Can homology group $H_n(X)$ be $\mathbb{Q}$?

Question

Is there some topological space $X$ such that its homology group $H_n(X)=\mathbb{Q}$? Why? Why not?

Answer 1

Yes. Take for example the classifying space $X = B\mathbb{Q}$, which is a path-connected space whose fundamental group is $\mathbb{Q}$ and whose higher homotopy groups are trivial. Then we get $$H_1(X) \cong \pi_1(X)^{\text{ab}} = \mathbb{Q}^{\text{ab}} = \mathbb{Q}$$ by the Hurewicz theorem.
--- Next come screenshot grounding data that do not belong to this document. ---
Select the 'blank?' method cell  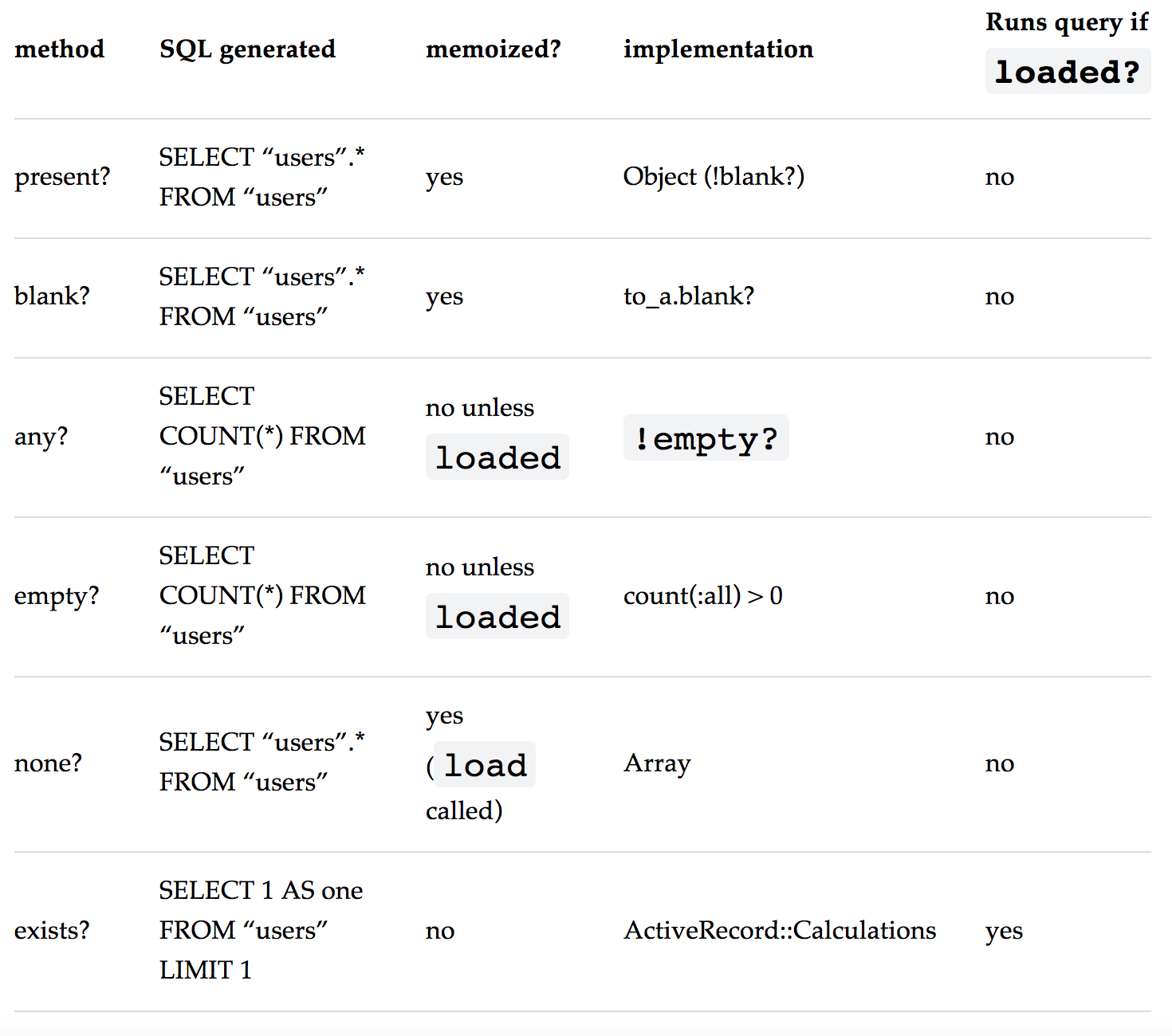52,296
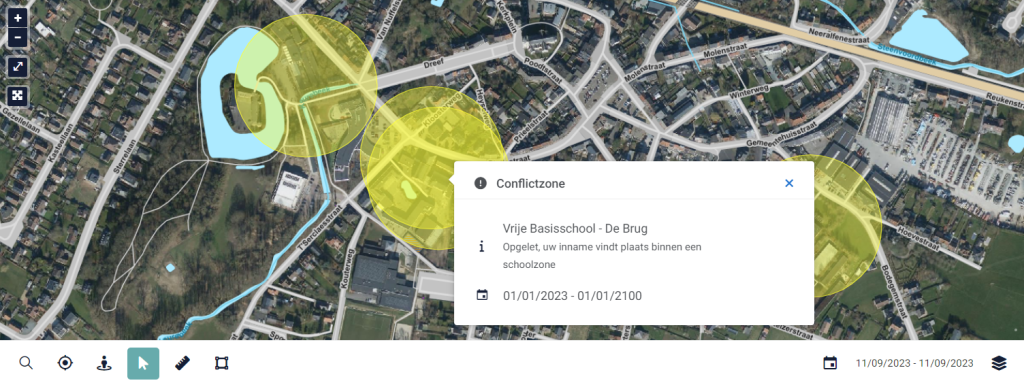Open the map layers stack panel
Viewport: 1024px width, 385px height.
coord(999,363)
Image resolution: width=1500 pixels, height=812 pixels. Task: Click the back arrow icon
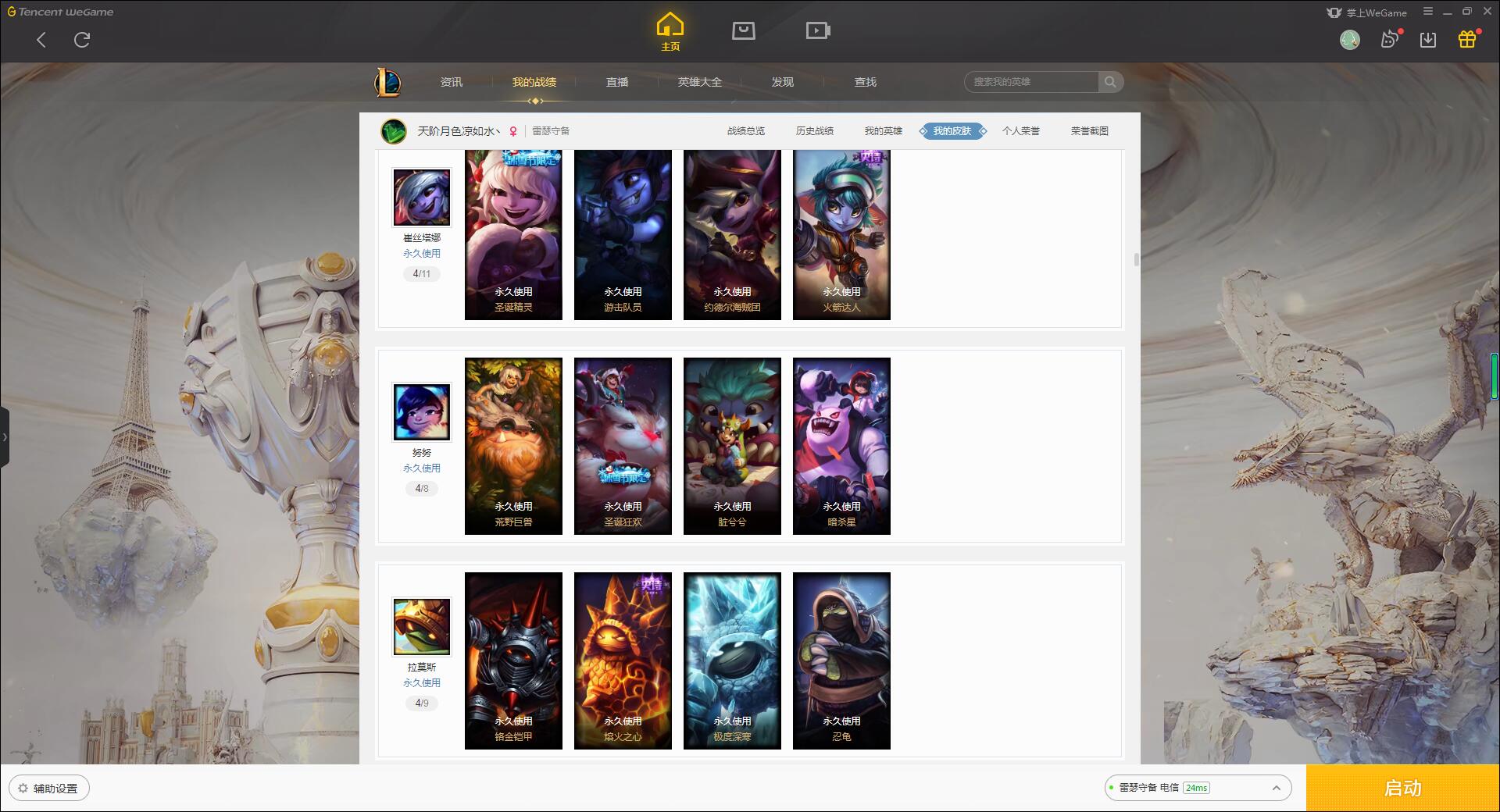pyautogui.click(x=41, y=40)
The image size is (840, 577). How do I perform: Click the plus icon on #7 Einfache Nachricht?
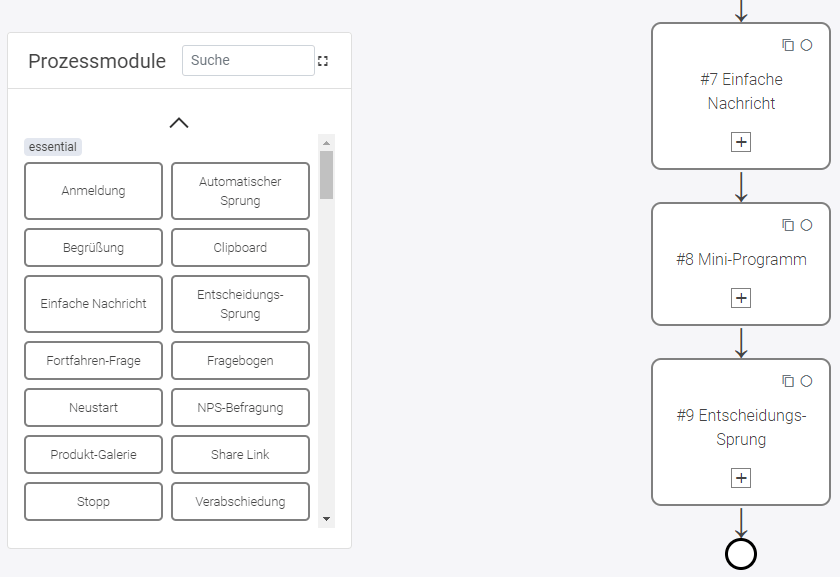click(x=740, y=141)
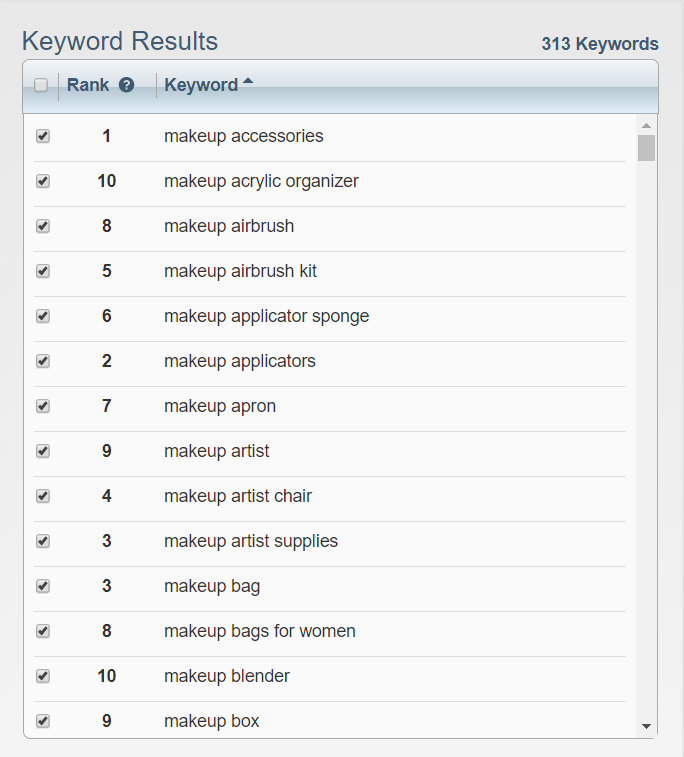Click the scrollbar down arrow
684x757 pixels.
[x=646, y=726]
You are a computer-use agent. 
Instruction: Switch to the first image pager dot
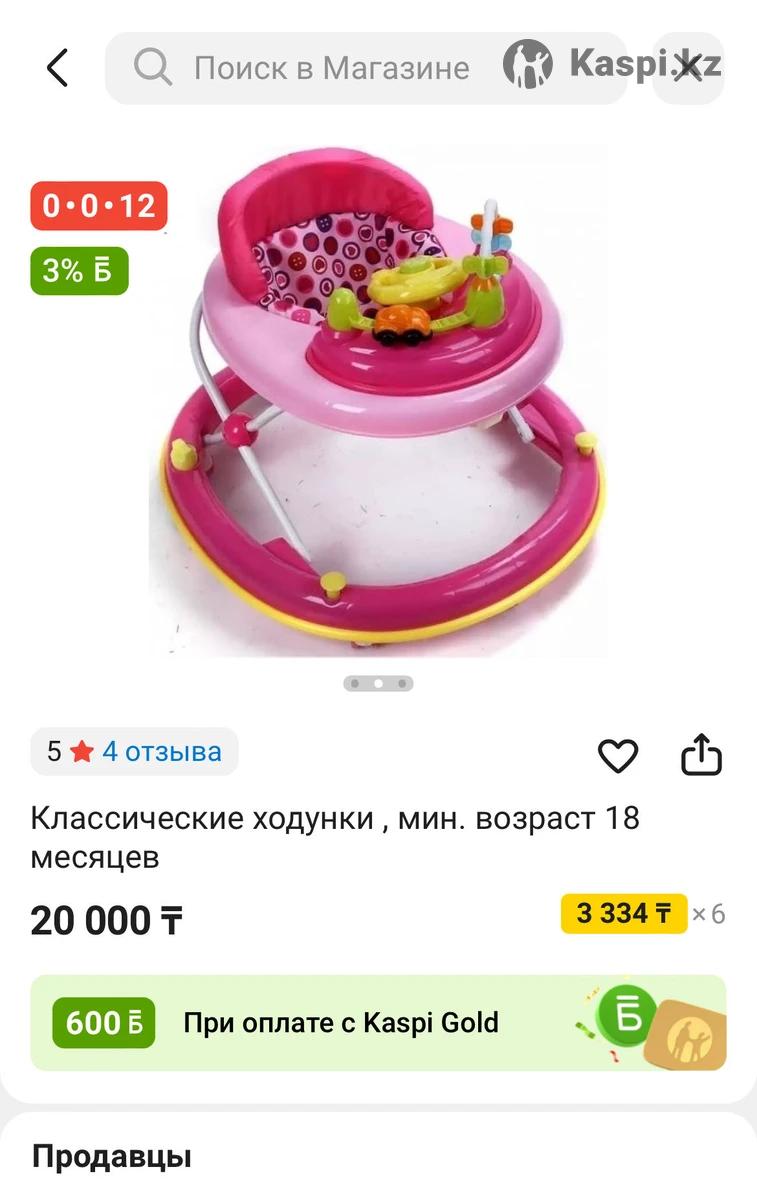[x=355, y=684]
Actually, you can also take any other path-connected space with fundamental group $\mathbb{Q}$ to get $H_1(X) = \mathbb{Q}$ by Hurewicz. One explicit such example can be found in an exercise from Hatcher (if I remember correctly) in case that you are interested in this particular case of $n = 1$.

Answer 2

Example 2.40 in Hatcher's book is the Moore space: for any abelian group $G$ and any positive integer $n$, he constructs a space whose $n$th homology is isomorphic to $G$, other (reduced) homology groups zero.

Answer 3

You can construct an example for every $n > 0$ by expressing $\mathbb{Q}$ as a directed colimit of copies of $\mathbb{Z}$ and then constructing a corresponding directed colimit of CW complexes, and then apply the fact that $H_*(colim_k X_k) \cong colim_k H_*(X_k)$ for directed colimits (see for example page 115 of May's "Concise Course..."). It's impossible in degree $0$ though because $H_0(-;\mathbb{Z})$ is always a free abelian group and $\mathbb{Q}$ is not free.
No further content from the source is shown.